Tuesday, January 13, 2009

It's coming

I sense it with everything in me. It is now less than a month for the year marker. As I drove to get my 11 month Sully tulips I thought about how next time it would be an entire year since he was born and died. I talked with a friend whose little one shares the same birthday as my Sully. I wanted to know the details of what she was doing, how she was growing all though I can imagine everything. We couldn't talk long because her little one began screaming in the background and needed her - a pretty good indicator of the 11 month stage. So, I went on their blog and checked out the daily details that way. It's so strange. All I want to do is see every detail, to see that sweet face and imagine my Sully but at the same time it just hurts so much to do that. What an odd push and pull I feel within me.

I imagine what I would have been doing at this point in preparation for our third turning one had everything been different, had he been well. In just three weeks we would have had a birthday cake and presents. Ella and Zane would have been so excited. I wonder how to mark the year instead. I know I want to light his candles for each of his days, the sterling circus shaped holders I bought for him when I first learned of my pregnancy should parade candles somewhere, somehow. Should I give a gift to each of my children since presents should always be at a birthday celebration? What about the day he died? What do you do on that day?

I feel my anxiety about this pregnancy growing immensely. I know it has a reason and it's place but I also wonder if it is connected to the fact that this year anniversary is slowly coming upon us, a year since I gave birth to a child destined to die. I find myself worried about things in this pregnancy fearing that somehow I will end up with empty arms again. I don't want empty arms again...

Saturday, January 3, 2009

A New Year

I am ready for it. I want it, all things new. I want the hope and possibility of days being brighter and full of happier times. I feel myself embracing it as I eagerly return all of the Christmas decorations to the attic, as I clean out old toys and boxes full of things not used in years, as we empty out Zane's room and wash it from top to bottom in preparation for the kid's bunk beds. There is something very cathartic about it all to me. Underneath the bustle of all this cleaning and sorting activity is what can only be hope that 2009 will be very different from this past year.

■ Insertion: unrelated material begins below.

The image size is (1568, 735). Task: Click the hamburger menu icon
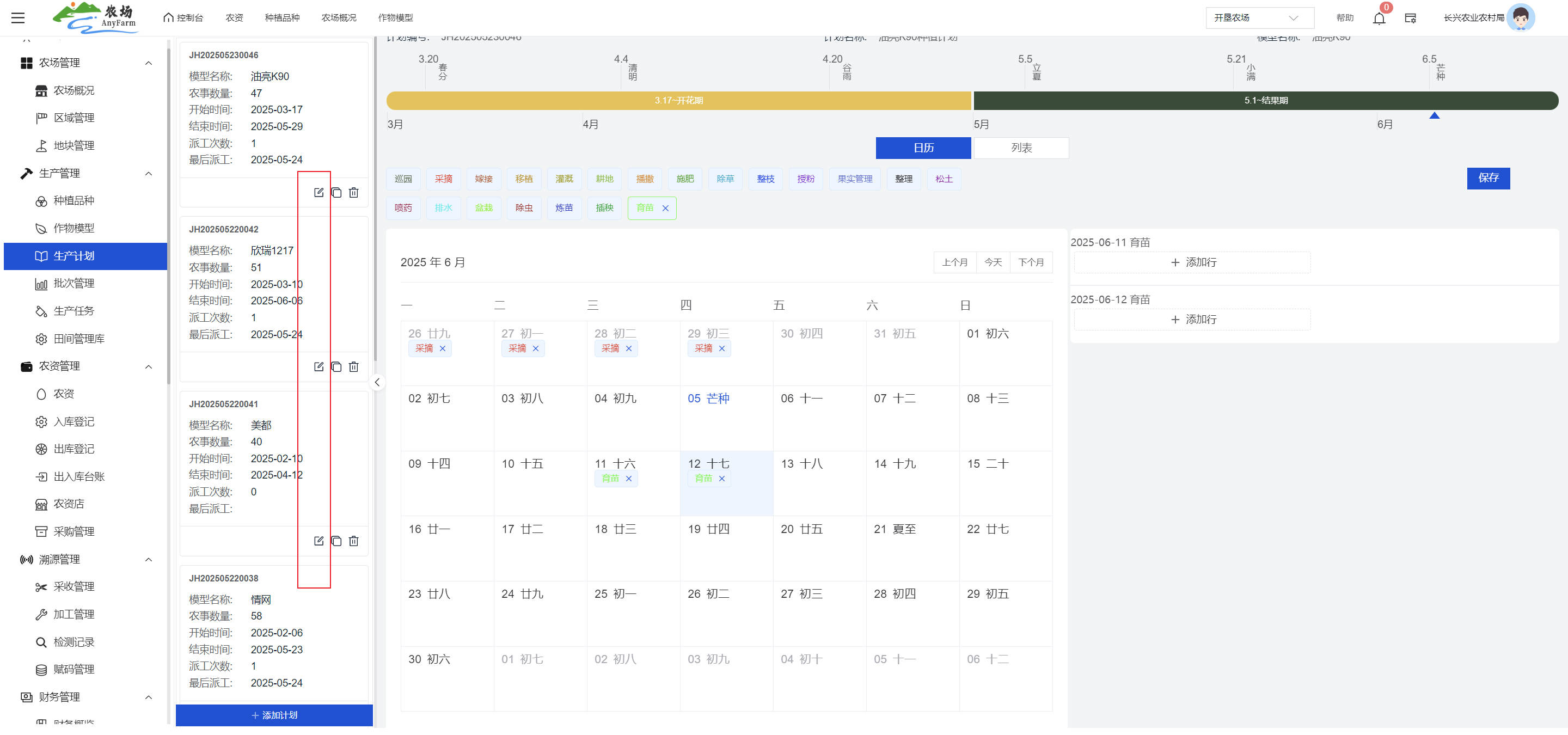[x=19, y=17]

There is also the nagging thought that something else can happen. I don't know if that will ever go away. As we create a new room for Ella and Zane to share in preparation for a new baby, I see that we still hold back. Ella's old room is now the "play room" because even though we are hopeful, that hope does not move us to the certainty of setting up the crib yet. In time that will come, I hope...

Ella has asked me three times now if this baby will die like Sully. Then, on New Year's day, she happily sat on her top bunk and said that she just loved the new room and she wanted it to stay the same even after this baby died. My heart sank. I've tried to explain before as best I can how Sully was made differently so that he just couldn't stay here very long but that this baby is made more like her and Zane and that we hope he will be with us for a very long time. But her uncertainty is my own uncertainty. I can't say to her without a doubt that everything will be fine from here on out. Yes, this baby is genetically well but more than ever I know the fragility of life. We heard of a family who lost their 20 year old son in a car wreck New Year's Eve, and I thought, we could lose them at any point, 6 days or 20 years, we have no guarantees. I try to be as hopeful as possible with her, but I think it will take this baby actually being with us, actually becoming an annoying little brother, for her to know he is here to be a part of her life for a long time. I think it will take the same for me, too.

I read parts of Job today. It has been the book that has been in my mind most often. Growing up, the book of Job didn't quite fit with the "health and wealth" gospel espoused in our church so it was just blown off as an exemption to the rule. But in these past months how glad I am that the book of Job is there - right in the middle of the Bible - there for me to see Job's angst and frustration - for me to see him not understanding why tragedy had come to him - for me to see his friends give him terrible explanations and accuse him of it being his fault. At one place, Job says of God, "how faint the whisper we hear of him!" How that resonates with me. It seems as if my understanding of God is so very dim. Yet, as I struggle with God and wrestle with my faith, I see the beauty of the very end of Job. God does show himself to Job and make him see how understanding God is not even in his reach. And, then, I would expect God to say, you little peon, how dare you question me and accuse me, go back to the tragedy that your life has become and stay there forever, you don't deserve anything good. But he doesn't. I weep as I read that the "Lord blessed the latter part of Job's life more than the first". It must have been so different for Job. Surely the blessings were sweet, but it seems that his greatest comfort must have been having seen the Lord and living with those blessings given with such humility. Perhaps that is my hope for 2009 and for whatever days are ahead.